A new window was added in 1999 to celebrate the millennium. The window, which is on the north wall,
was designed by Susan Ashworth, a member of The British Society of Master Glass Artists. The church
was redecorated at the same time.
In 2005, the font was moved to the south side of the church beneath the millennium window, a new kitchen
and disabled access lavatory were installed beneath the west gallery and a modern sound system replaced the
existing link system. Outside, an access ramp with railings gives wheelchair access to the west door
and there will be additional parking and refurbishment of the drive by the end of this year.
For some in Albury the identification of the Parish Church with the people of the parish is strongest
not in any part of the interior of St Peter and St Paul's, but in the graves set around it.
The sloping graveyard properly centres on the church with a path winding through it to the great west door.
For over hundred and sixty years the church has given meaning to the community's burials there. The
church building itself, sitting amidst the graves, has come to serve the true purpose of pre-Reformation
churchyard crosses as the symbol of belief in eternal life with God.
Martin Tupper
The grave of Martin Tupper lies not far from the gate; it bears the inscription 'We, though dead,
speak unto you' and it may be thought to symbolise much that is important about Albury Parish Church.
It is ironic that Martin Tupper, the man who was the focus of opposition to the building of the new
Parish Church, should have his grave there.

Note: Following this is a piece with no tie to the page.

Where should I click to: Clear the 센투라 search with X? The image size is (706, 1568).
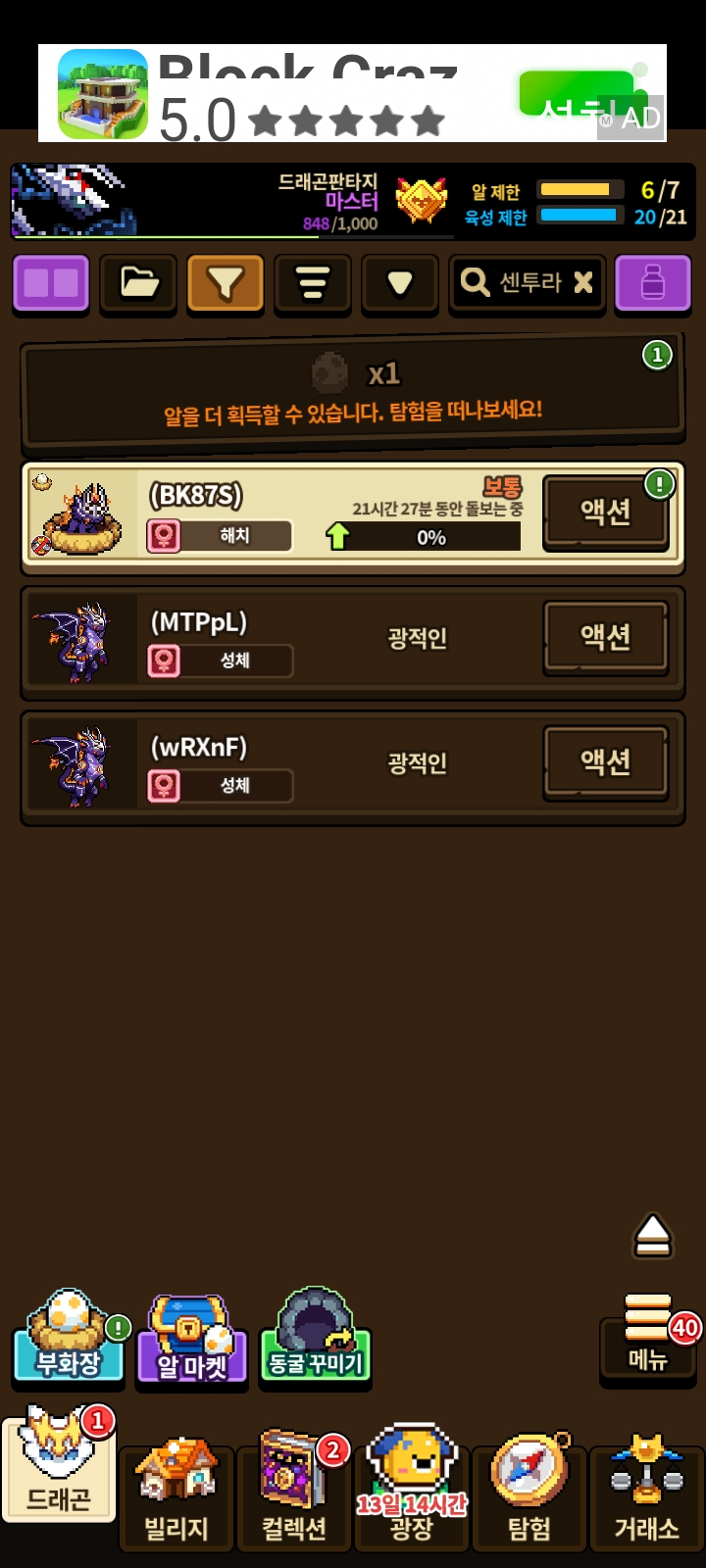pos(583,283)
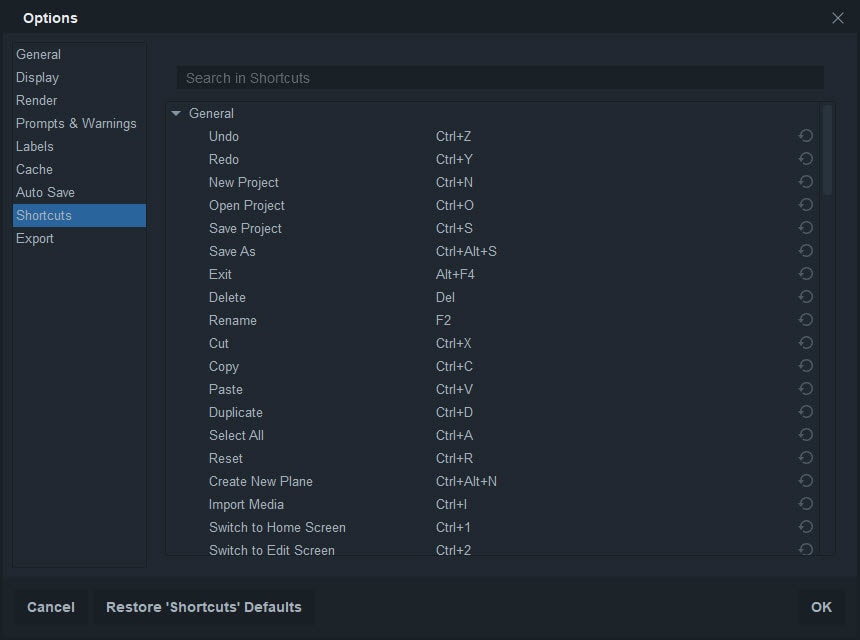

Tupper was a man who loved the village and its surrounding
countryside so much that he was moved to write his rhapsodic fantasies about them and to study carefully
their history and archaeology. He felt strongly about his Old Saxon Parish Church and graveyard that
was part of his life, but he accepted that change is part of life and part of God's design for the
world. He reconciled himself to the changes that Drummond put in hand and to the developments that
followed, and he came to this whilst maintaining his relations with Drummond and with the Church.
So it is with Albury itself, a community which is prepared to accept change and is possessed of a
confidence that change is not an end of what has gone before. The Parish Church is the focus of this;
it is the repository of every generation's recognition of its need to look beyond itself and to
recognise that it has a part in God's plans and in His Love. It is also, as is every Parish Church in
the country, the Gate of Heaven and the House of God for its parishioners.